Holy crap on a cracker!

Can I pray for some snow? 

Friday, November 7, 2014

Time Flies

I have been so busy and so stressed, where has the time gone?

I don't know if anyone is even reading my blog anymore, and that's ok. If anything, it'll be here for my absent mindedness to go back and read over and remember things.

We've done a lot since the last post. I got my eyes checked and got new glasses for the first time in about 7 years or so. It feels good to see again, but it hurt paying that $250 when we don't have money to spend, and I should be spending it on Layna.

Speaking of which, I did something I said I'd never do....I bought her a new pair of Nike shoes. In my defense, they were on sale from $41 to $27, so it was a fairly good buy. Fairly I say because even at $27 that's outrageous for an infant pair of shoes that isn't even as big as my hand! But....she is getting to the age where she's pulling up and walking, and I want a good pair of shoes on her feet, especially since she likes to curl her toes up a lot. She needs a hard bottom to flatten those toes out. I just pray she can get some good use out of them and wear them a good while before she grows out of them. Another "in my defense", we did look at a lot of shoes Wednesday in the 'boro and all the tennis shoes were outrageously priced for her, so I did get a pretty good deal.

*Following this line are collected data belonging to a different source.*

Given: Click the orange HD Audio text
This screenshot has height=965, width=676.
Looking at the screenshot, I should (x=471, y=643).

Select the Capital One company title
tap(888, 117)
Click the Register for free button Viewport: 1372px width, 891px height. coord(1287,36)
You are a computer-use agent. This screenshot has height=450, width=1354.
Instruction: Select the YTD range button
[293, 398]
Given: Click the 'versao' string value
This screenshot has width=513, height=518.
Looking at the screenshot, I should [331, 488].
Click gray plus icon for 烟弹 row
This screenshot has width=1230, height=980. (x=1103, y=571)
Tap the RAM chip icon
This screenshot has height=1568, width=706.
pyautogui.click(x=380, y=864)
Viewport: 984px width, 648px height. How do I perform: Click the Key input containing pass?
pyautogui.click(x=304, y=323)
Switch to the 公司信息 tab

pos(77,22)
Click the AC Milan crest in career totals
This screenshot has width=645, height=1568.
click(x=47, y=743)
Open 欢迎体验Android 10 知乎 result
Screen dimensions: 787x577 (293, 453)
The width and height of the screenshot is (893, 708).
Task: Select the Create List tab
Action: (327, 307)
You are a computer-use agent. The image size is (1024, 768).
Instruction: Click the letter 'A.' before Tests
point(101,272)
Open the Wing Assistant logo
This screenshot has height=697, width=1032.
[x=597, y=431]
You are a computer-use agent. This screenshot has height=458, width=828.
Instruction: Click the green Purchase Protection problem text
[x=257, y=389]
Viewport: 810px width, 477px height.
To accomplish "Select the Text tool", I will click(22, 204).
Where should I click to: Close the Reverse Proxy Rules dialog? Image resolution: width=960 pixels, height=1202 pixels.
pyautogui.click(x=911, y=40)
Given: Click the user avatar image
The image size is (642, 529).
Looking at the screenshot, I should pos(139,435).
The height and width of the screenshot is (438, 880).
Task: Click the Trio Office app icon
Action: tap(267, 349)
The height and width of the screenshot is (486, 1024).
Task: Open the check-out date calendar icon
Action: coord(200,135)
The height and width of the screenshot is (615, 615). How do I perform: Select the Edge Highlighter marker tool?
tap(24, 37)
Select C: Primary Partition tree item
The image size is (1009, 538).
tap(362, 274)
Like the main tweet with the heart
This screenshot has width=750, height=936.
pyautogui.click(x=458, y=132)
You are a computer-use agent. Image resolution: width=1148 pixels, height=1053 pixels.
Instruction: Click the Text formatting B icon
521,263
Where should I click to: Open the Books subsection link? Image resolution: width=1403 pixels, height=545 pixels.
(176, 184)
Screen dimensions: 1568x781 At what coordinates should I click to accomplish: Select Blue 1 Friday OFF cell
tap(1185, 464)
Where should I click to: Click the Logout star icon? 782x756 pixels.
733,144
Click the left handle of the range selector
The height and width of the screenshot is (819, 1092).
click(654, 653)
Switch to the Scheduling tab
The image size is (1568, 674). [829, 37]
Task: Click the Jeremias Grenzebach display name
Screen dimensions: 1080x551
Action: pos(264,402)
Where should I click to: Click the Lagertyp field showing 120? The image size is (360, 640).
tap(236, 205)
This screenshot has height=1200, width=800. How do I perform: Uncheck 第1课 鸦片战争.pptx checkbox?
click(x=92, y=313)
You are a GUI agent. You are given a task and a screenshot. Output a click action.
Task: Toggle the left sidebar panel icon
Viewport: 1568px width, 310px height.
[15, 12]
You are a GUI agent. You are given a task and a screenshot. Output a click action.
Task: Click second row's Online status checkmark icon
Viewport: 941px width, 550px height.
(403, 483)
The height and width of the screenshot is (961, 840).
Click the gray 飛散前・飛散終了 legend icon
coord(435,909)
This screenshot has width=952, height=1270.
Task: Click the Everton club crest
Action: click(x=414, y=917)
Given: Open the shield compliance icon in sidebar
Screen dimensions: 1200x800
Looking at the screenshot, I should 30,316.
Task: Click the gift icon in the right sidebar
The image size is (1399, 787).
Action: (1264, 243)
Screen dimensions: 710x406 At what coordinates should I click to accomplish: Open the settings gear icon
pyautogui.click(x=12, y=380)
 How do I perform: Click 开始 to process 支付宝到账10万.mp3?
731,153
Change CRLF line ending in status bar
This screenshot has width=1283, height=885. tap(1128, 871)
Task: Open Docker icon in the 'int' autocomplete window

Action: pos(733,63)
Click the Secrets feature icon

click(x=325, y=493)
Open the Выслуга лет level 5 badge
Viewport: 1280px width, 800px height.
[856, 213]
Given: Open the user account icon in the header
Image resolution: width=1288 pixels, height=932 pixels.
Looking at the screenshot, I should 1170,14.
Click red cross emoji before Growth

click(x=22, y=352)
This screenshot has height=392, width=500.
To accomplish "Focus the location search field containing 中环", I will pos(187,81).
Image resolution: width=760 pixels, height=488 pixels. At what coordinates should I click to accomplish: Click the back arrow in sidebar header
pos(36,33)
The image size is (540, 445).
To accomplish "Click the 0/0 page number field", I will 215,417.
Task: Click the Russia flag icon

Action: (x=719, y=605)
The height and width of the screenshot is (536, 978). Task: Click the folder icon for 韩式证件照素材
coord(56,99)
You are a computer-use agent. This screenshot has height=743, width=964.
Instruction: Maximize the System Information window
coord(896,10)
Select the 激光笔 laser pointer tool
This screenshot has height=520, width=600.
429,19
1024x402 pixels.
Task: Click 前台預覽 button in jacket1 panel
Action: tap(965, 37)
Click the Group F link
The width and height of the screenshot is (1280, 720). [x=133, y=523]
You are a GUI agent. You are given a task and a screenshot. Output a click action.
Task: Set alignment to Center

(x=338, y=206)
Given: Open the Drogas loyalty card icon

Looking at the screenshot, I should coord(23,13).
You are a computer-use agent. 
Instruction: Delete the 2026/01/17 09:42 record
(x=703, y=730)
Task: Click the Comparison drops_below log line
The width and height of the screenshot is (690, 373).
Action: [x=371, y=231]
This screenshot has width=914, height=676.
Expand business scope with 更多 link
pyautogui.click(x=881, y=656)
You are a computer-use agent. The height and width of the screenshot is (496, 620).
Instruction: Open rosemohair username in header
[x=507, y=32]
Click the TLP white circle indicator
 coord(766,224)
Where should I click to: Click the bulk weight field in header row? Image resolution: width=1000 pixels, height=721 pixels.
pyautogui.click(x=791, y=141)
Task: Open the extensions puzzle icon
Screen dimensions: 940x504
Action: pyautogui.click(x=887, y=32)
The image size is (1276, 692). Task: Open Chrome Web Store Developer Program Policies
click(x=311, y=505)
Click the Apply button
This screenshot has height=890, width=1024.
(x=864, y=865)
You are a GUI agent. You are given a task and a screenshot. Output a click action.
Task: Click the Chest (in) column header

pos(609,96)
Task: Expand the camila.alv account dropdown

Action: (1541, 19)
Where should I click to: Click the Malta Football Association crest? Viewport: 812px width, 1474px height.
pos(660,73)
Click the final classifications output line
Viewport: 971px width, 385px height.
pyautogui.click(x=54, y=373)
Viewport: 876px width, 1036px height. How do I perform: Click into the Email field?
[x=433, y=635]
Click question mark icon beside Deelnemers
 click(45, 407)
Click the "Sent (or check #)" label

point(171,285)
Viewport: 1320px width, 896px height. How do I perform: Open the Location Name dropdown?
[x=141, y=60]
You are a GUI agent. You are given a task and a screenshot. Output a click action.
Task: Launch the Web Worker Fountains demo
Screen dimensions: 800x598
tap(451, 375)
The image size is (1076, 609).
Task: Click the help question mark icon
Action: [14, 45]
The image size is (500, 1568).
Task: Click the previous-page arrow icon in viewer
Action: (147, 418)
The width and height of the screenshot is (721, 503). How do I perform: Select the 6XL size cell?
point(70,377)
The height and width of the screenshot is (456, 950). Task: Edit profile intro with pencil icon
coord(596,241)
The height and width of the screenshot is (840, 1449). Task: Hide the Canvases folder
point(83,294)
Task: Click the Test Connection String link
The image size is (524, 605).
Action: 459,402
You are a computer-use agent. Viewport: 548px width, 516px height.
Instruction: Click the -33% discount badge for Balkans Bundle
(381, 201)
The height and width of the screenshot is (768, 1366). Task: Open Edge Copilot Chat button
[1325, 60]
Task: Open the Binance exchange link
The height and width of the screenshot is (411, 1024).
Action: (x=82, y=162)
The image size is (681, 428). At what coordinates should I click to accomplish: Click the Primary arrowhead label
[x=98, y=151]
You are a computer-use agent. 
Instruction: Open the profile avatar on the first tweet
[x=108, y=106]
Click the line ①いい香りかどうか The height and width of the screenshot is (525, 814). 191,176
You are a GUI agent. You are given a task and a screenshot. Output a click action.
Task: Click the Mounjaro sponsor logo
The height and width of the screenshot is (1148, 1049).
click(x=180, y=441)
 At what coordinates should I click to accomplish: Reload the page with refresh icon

While in the 'boro, Layna got to ride her first two coin operated rides in the mall. The train she wasn't so thrilled about because it didn't do much, but when she got in the car she held on to the wheel and smiled almost the whole time! She didn't fuss or want out or anything. That's my big girl.

Her first Halloween was a cold wash out. We went to the drug store to see the ladies, but none of them were there. Then we went to get our free picture made at Studio Verabella, where it started raining while we were there. We ran to the car and just went home. No trick or treating for us. Maybe next year.

We went today to a craft show and I got her a Christmas sock monkey and an angel bracelet. Nothing for myself. I was disappointed that the lady with the Christmas ornaments she usually personalizes wasn't there....I wanted either a couple, for Bugz and I, or the family, for the three of us. Now I'll have to order online. Darnit.

Layna hasn't been sleeping through the night anymore, where she had been for a few weeks. She fell asleep tonight at 6:15, so she'll probably be up by midnight. Its 7:52 now. Thinking I might need to go to bed and get a bit of sleep. I've been sick all day; sore throat, stuffy/runny nose, headache, body ache. But I did clean the kitchen! Haha!

Layna turns 10 months tomorrow. Yes, the time does fly. And we must try to enjoy every moment of it.